It's a very timely cautionary tale:  Promise Like Gore, Deliver Like Bush? (Schwarzenegger On Global Warming).

Also see: my most recent comment: Trusted Bush: The Dog Ate My Homework.

"You know what they say -- those of us who fail history... doomed to repeat it in summer school." -- Buffy The Vampire Slayer, Season 6, Episode 3


Nice Catch (4.00 / 1)
Yup, not only will they figure out a way to make this profitable without doing anything, you are most assuredly correct that by not making this a global trading relationship, i.e. other nations can emit all of the damn carbon they want to, we'll have even more offshore outsourcing of industry and corporations will not only hunt the globe for the latest cheap labor market, tax incentives and other "goodies" to exploit, now they will seek out the most exploitable environmental standards on an accelerator (as if there is anything left in the United States these days that has not been offshore outsourced?).

Great story, this is why I read the blogs, this puppy I doubt I'll see in MSM.

NoSlaves.com  


The Economic Populist


what's the plan, then? (4.00 / 1)
Nice post.  What should we be doing to mobilize for the fight?

bite hard and don't let go (4.00 / 1)
I've been reading Open Left basically since day 1, and what I've been most impressed with by far has been the ability to take on a project, such as net neutrality, and particularly the spectrum sale, and just focus intently on it, drilling at it with both a long-term perspective, and a short-term urgency. that kind of approach is exactly what is needed for this (honestly *fucking* crucial) issue.

to fail here would be to let bush of all people define the terms of how to deal with the greatest challenge of our time.


One thing OpenLeft could focus on (0.00 / 0)
I'd really like to see OpenLeft lead a discussion on what the progressive vision of cap-and-trade allocations looks like.

Cap-and-trade is very, very similar to the concept behind the spectrum sale.

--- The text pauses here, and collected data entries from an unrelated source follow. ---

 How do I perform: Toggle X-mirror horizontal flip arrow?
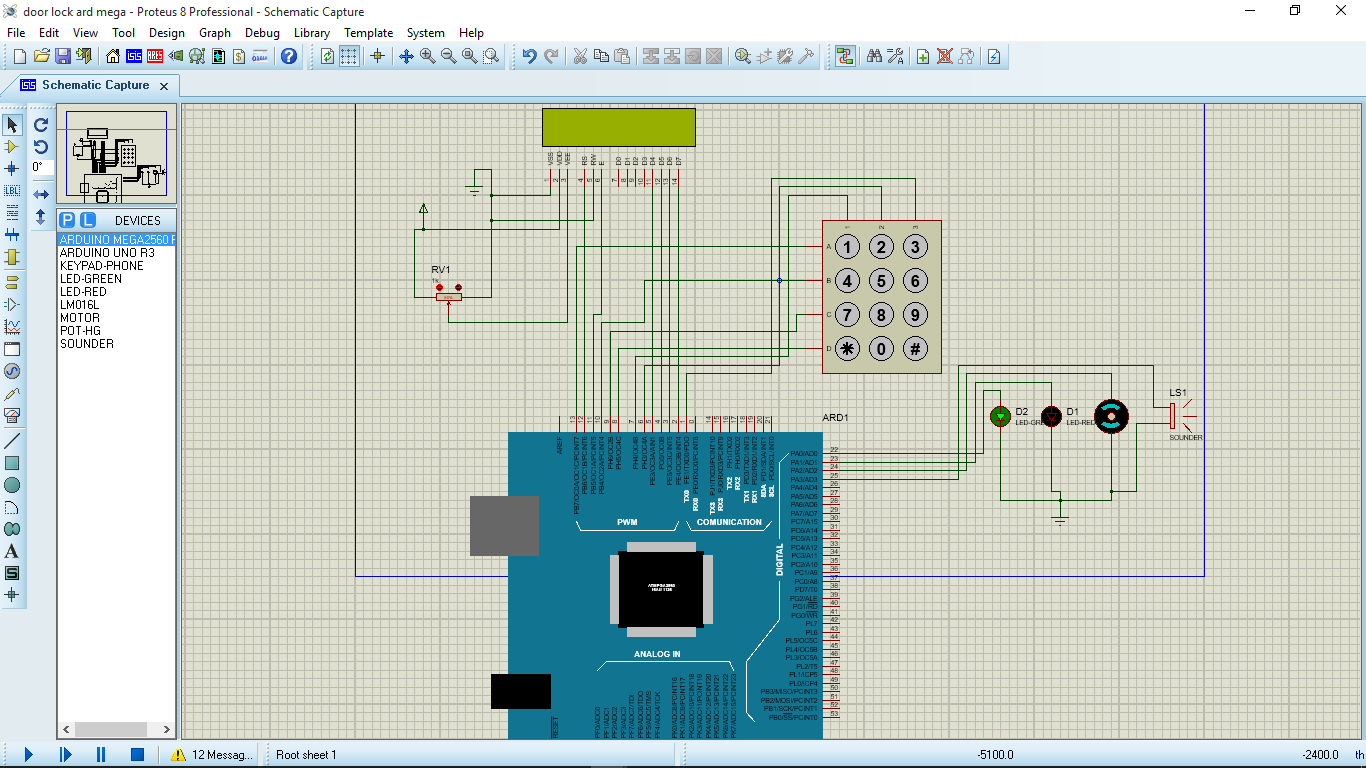(x=41, y=194)
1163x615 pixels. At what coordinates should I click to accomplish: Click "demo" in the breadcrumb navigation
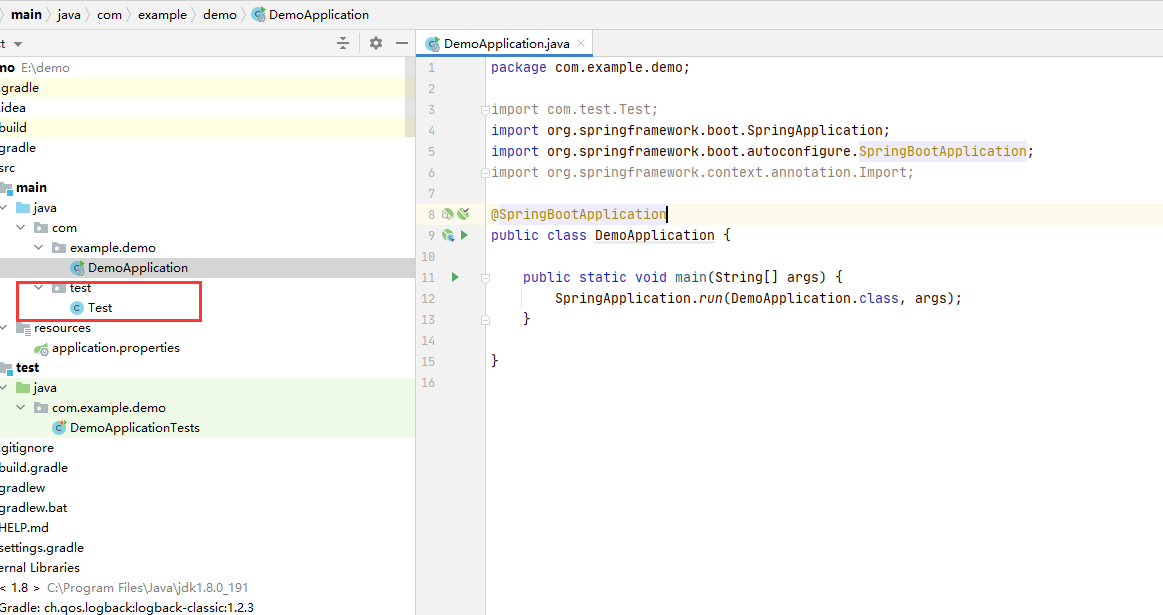coord(219,14)
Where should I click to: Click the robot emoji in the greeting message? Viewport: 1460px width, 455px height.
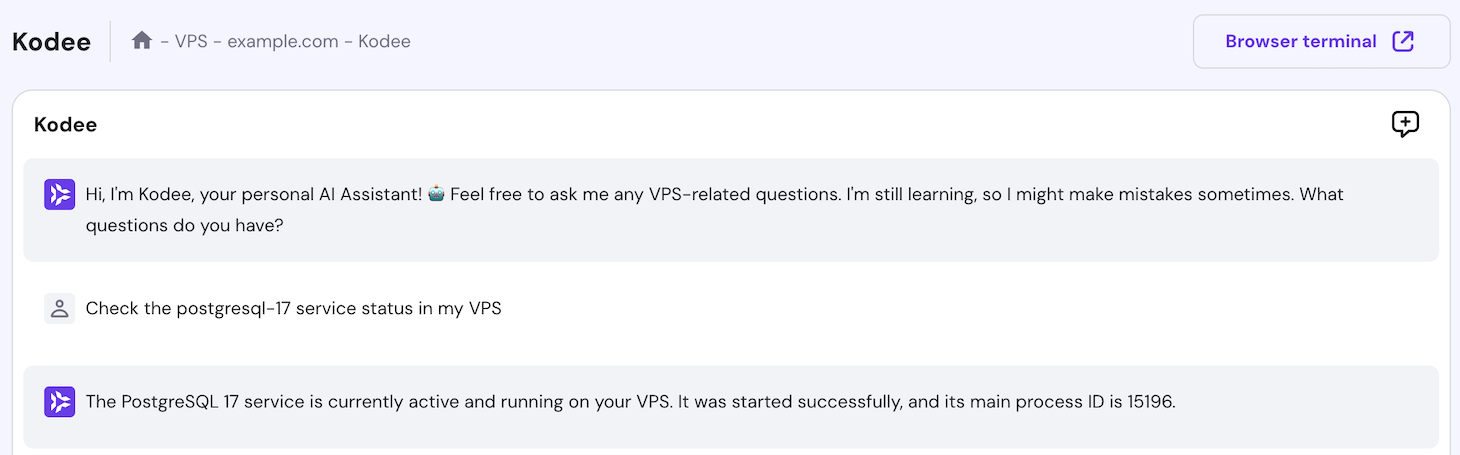pos(436,194)
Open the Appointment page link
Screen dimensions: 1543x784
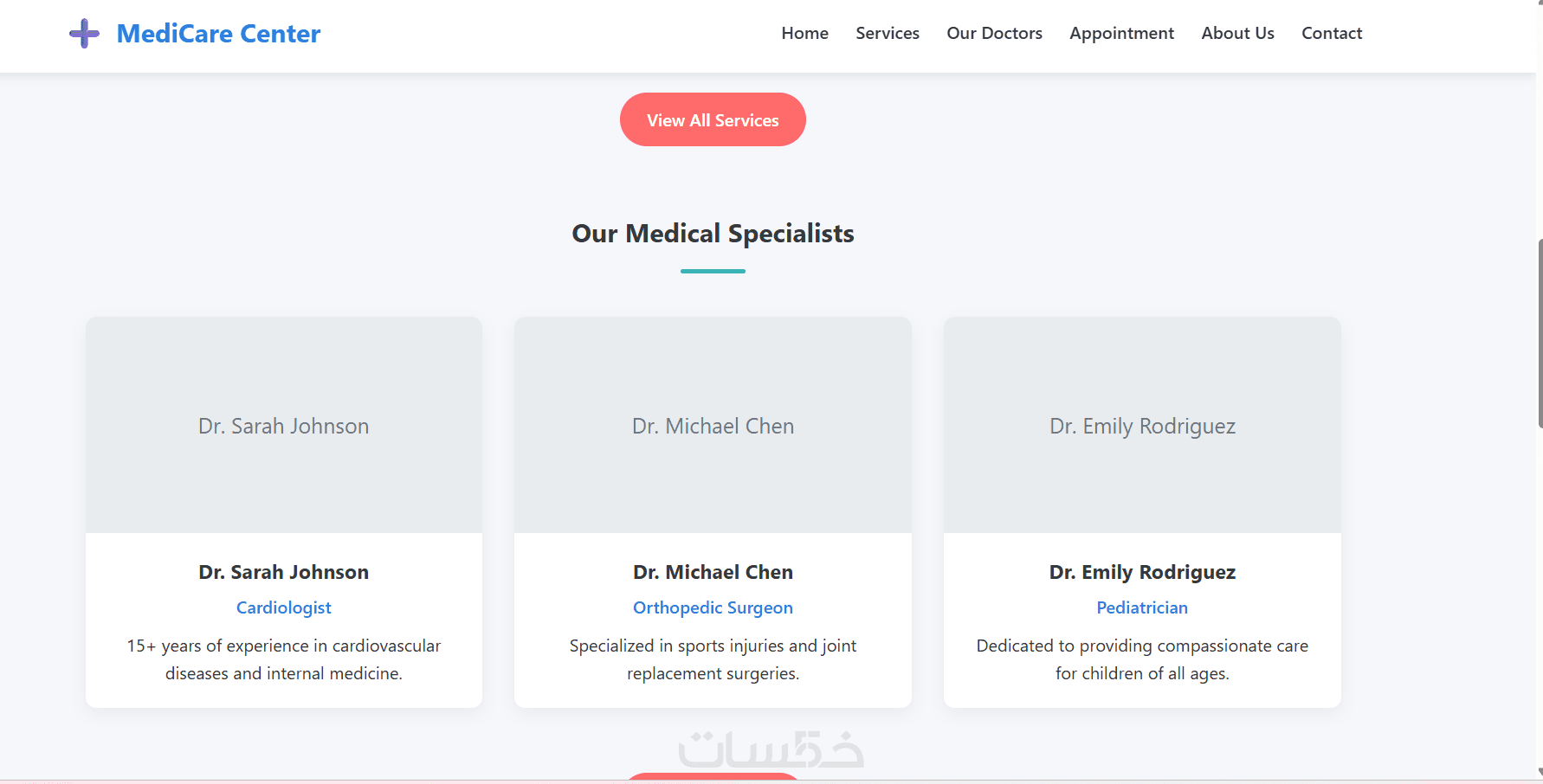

The spectrum and the atmospheric carbon carrying capacity are both finite resources in the form of a public commons. The government regulates and granted ownership of use the spectrum; it does not yet regulate use of the carbon capacity of the atmosphere (i.e., regulate GHG pollution).

Making people pay in proportion to their pollution makes sense, as does making sure that the total amount of pollution goes down.

The choices of how to allocate the spectrum, how people pay to control their part of it, and the allowed uses of it determine whether we have open, distributed, decentralized, democratic, neutral communications or closed and controlled communications.

Similarly, how emissions credits are distributed, how the auction takes place, and what constraints are put on the use determines whether a cap-and-trade system protects centralized polluting industry or encourages decentralized control of power use and production.

OpenLeft would be the perfect forum for a discussion on the progressive vision of cap-and-trade allocations.